BEGIN

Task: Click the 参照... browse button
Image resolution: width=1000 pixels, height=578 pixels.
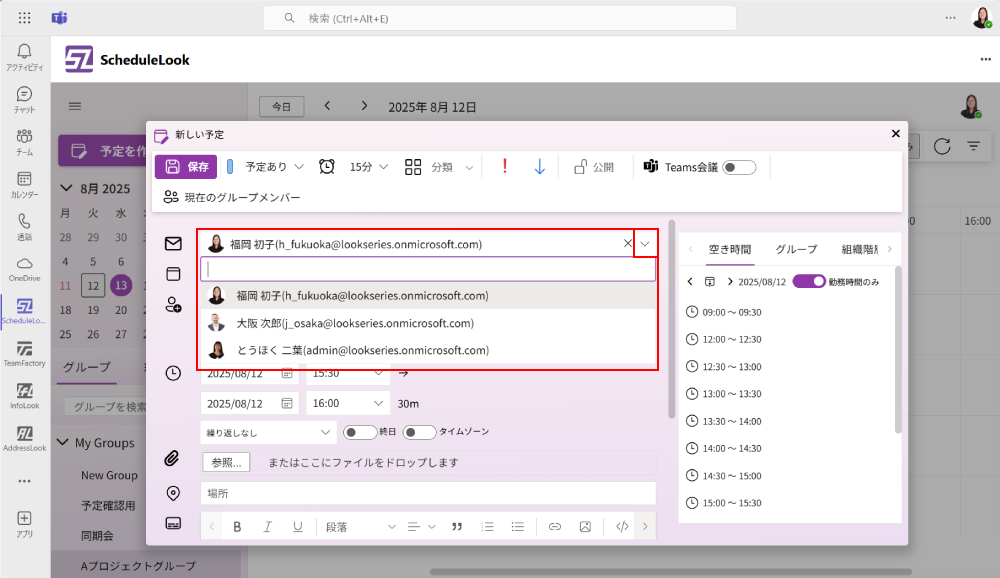Action: [226, 462]
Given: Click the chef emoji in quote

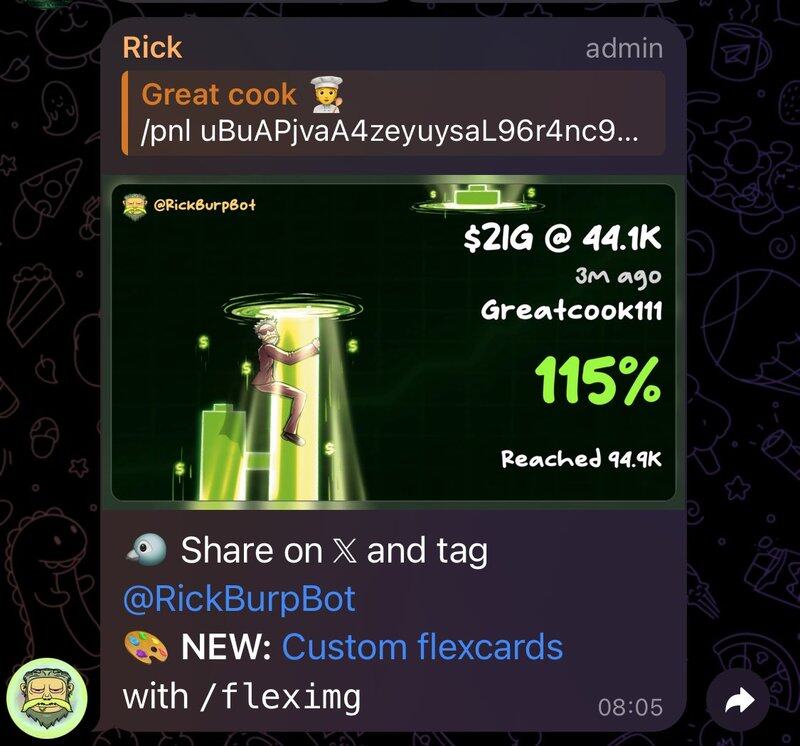Looking at the screenshot, I should coord(328,94).
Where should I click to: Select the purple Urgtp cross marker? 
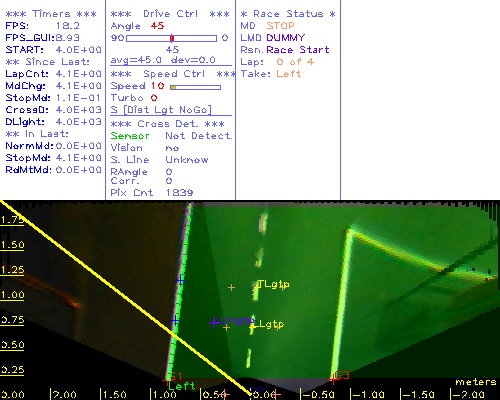point(213,322)
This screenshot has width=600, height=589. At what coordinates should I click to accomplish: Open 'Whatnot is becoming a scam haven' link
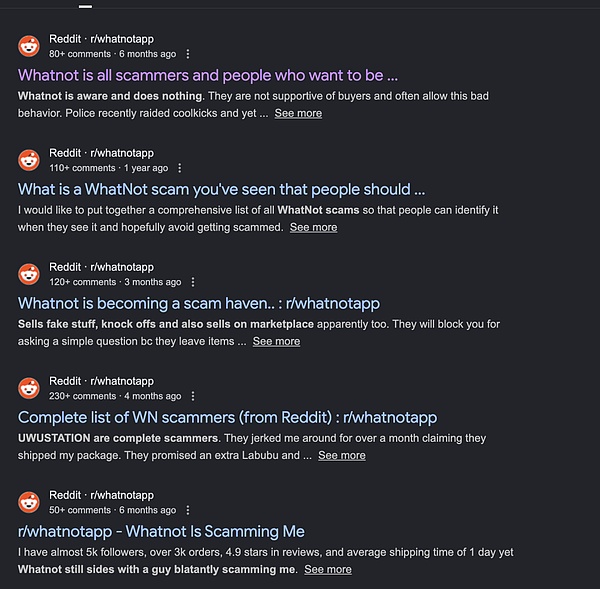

END

• WORK INSTRUCTIONS: Go through the listing above and write it out again exactly, dropping the pictures.

• EXPECTED ANSWER:
Task: Click the 参照... browse button
Image resolution: width=1000 pixels, height=578 pixels.
Action: [226, 462]
Given: Click the chef emoji in quote

Looking at the screenshot, I should coord(328,94).
Where should I click to: Select the purple Urgtp cross marker? 
point(213,322)
This screenshot has width=600, height=589. At what coordinates should I click to accomplish: Open 'Whatnot is becoming a scam haven' link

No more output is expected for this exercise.